Waheed Alli found to have breached rules after openDemocracy investigation
The Labour donor’s failure to declare directorship at firm based in tax haven broke rules on financial interests
Labour peer Waheed Alli has been found to have breached Parliament’s rules after openDemocracy revealed he had failed to declare business interests.
The House of Lords standard commissioner launched a probe into Alli’s interests earlier this month, after an investigation by this website showed the Labour peer had not included a directorship at Mac (BVI) Limited on his register of interests.
All peers are expected to disclose any business interests under transparency rules. openDemocracy’s findings were today confirmed by the standards commissioner, who published a report saying Alli had broken the rules.
The error came to light when openDemocracy reviewed Alli’s register of interests in August and found he had failed to mention a directorship at Mac (BVI) Limited, a firm based in the British Virgin Islands tax haven.
The directorship, which was listed on Companies House, was added to Alli’s register of interests only after he was contacted by openDemocracy to ask why it was missing.
He said its absence was an “unintentional error”, adding: “I hadn’t realised until you asked that it wasn’t listed on my register of interests”.

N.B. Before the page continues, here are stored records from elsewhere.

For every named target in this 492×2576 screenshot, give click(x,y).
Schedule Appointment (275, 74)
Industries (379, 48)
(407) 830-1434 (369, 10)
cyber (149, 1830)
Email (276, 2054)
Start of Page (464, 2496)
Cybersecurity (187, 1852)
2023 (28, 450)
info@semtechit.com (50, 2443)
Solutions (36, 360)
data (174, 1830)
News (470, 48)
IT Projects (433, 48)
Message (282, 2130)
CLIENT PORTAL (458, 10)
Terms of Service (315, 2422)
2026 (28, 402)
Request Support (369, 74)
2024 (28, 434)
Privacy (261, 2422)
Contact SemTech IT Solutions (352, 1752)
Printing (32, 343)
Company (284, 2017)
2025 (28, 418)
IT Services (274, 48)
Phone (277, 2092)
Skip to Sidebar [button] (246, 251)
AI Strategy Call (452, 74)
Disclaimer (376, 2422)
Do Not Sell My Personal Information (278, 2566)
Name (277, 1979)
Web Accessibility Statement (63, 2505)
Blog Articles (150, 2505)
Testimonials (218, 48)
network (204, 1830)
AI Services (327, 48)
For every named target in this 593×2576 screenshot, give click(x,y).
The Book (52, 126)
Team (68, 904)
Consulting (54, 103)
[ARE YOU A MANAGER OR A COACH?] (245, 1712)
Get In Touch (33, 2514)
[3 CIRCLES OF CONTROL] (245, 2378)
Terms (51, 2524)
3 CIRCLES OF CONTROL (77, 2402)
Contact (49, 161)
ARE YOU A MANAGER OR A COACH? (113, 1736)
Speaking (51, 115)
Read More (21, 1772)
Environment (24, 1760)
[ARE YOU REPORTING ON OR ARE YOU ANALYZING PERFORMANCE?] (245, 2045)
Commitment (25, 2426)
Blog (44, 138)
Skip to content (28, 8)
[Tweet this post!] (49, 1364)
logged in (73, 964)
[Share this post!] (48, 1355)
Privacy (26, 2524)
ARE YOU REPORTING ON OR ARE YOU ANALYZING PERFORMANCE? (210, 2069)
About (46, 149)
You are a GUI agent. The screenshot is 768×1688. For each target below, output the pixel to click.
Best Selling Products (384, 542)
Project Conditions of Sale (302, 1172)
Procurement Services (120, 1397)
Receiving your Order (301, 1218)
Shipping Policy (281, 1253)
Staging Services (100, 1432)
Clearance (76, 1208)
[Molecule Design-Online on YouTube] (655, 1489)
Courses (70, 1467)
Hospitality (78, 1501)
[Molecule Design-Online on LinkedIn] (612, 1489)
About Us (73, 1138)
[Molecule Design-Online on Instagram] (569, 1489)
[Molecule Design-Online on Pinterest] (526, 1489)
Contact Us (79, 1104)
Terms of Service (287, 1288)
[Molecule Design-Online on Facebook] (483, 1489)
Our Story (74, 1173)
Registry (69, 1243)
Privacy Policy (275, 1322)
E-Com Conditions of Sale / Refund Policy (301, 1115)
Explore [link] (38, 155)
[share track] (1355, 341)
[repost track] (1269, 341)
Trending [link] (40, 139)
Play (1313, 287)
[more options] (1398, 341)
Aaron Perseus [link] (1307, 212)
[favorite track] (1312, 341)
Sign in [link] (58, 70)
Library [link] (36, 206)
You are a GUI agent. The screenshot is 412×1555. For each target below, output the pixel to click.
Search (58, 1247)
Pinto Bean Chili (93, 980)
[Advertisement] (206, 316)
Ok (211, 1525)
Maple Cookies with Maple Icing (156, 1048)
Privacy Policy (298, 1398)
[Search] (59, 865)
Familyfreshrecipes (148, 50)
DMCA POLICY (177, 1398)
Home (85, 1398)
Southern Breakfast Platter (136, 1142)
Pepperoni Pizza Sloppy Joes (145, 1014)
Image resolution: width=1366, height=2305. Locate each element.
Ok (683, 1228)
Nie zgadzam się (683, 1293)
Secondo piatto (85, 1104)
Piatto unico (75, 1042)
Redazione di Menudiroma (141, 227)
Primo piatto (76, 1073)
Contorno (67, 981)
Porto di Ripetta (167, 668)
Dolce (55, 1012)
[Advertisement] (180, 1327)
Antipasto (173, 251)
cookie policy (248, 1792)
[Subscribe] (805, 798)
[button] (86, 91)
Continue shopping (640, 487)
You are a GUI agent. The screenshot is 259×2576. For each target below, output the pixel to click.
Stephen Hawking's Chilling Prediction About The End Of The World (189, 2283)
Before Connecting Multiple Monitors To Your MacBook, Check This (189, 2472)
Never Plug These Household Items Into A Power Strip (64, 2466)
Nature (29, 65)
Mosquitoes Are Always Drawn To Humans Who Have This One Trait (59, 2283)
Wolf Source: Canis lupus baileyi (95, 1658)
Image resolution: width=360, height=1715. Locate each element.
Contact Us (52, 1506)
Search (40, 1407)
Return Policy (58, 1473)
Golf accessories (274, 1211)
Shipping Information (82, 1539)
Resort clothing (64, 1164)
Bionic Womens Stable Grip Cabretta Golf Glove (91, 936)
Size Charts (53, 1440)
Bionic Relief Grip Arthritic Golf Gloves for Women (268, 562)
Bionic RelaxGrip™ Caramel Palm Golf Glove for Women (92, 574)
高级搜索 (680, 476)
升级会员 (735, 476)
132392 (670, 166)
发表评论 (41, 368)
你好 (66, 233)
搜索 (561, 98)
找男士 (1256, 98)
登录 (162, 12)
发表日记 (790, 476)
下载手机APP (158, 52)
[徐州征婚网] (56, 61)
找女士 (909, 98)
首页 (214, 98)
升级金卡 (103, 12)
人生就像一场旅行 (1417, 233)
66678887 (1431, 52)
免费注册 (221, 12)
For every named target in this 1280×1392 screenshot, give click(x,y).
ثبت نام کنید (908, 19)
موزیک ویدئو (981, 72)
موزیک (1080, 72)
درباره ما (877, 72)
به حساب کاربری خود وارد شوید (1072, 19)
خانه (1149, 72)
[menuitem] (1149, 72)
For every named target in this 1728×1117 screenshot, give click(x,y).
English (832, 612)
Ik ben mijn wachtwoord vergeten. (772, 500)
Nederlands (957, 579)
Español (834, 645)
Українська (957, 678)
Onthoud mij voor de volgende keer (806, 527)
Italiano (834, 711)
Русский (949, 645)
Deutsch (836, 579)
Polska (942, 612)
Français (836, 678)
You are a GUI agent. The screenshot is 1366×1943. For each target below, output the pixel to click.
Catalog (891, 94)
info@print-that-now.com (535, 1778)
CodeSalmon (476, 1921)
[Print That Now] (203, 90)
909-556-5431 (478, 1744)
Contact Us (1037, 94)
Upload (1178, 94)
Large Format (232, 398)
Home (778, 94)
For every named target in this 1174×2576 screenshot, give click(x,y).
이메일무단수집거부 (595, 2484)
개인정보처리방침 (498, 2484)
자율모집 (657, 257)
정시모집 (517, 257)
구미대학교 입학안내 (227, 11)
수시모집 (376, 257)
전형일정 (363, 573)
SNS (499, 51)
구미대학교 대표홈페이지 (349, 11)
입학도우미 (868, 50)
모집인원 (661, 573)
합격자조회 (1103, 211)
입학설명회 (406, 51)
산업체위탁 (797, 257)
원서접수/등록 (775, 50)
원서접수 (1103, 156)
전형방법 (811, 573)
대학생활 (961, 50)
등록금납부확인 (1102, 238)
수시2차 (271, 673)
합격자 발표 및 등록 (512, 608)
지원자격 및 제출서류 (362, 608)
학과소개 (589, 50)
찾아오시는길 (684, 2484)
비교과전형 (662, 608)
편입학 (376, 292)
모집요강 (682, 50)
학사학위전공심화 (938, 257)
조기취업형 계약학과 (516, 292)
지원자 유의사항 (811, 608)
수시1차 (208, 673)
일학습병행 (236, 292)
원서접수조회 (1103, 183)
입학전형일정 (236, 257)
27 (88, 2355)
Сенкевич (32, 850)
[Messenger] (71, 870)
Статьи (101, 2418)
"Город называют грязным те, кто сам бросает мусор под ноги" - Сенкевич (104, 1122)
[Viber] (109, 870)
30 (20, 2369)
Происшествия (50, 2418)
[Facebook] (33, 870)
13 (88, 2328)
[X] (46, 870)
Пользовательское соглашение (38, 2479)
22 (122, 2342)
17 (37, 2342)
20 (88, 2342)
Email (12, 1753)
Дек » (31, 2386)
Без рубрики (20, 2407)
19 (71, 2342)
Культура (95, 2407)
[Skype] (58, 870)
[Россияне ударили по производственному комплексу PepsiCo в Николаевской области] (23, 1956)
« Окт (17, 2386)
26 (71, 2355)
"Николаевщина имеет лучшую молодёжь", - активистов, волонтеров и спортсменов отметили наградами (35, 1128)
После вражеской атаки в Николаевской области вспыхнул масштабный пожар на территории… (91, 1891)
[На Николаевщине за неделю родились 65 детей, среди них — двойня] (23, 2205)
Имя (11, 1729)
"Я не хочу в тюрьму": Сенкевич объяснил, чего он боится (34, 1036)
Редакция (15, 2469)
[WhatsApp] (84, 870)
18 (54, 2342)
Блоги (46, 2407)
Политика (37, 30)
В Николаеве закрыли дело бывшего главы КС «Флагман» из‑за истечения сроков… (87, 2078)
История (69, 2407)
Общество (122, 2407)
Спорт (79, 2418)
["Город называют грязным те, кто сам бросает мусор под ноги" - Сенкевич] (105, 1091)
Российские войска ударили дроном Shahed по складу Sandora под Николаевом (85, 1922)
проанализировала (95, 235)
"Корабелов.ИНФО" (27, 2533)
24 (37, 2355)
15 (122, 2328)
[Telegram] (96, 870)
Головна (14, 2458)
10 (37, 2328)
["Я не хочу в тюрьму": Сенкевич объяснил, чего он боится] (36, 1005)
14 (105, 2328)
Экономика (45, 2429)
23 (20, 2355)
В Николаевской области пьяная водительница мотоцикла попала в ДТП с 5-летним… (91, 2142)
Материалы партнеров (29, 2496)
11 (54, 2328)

Alli had already declared a chairmanship of 450 PLC, an investment firm based offshore in Jersey, which is the parent company of Mac (BVI). This role does not make the peer any money.
In response to our September investigation, Alli told openDemocracy: “The company has yet to make an acquisition. I don’t receive a fee and have no financial interest in the company until an acquisition is made.” He said the company would pay tax in the UK when they make a profit.
But financial accounts say Alli holds so-called “incentive shares” in the firm, meaning that if an acquisition is completed while he is a director, he will receive “a one-off transaction fee of an amount equal to £25,000 per calendar month elapsed between the date of his appointment and a platform acquisition being completed”.
Alli told the standards commissioner that he does not receive a fee from and has no financial interest in Mac (BVI). He said he had notified the Registrar of Lords’ Interests that the interest was registered late in what he said was “unintentional but nevertheless an oversight”.
On the advice of the standards commissioner, Alli sent a letter of apology to Eliza Manningham-Buller, the chair of the Conduct Committee, apologising for the error. He wrote: “I will endeavour to keep to the Code of Conduct at all times to avoid such circumstances again.”
Alli’s donations to the Labour Party have fallen under heavy scrutiny since the election.
The media entrepreneur has given more than £700,000 to Labour over the past two decades.
This summer, it was revealed he had paid for tens of thousands of pounds of clothing for Keir Starmer and his wife, as well as a 40th birthday party for education secretary Bridget Phillipson. The deputy prime minister, Angela Rayner, stayed in a New York flat owned by Alli last December, saying it was a “personal holiday”.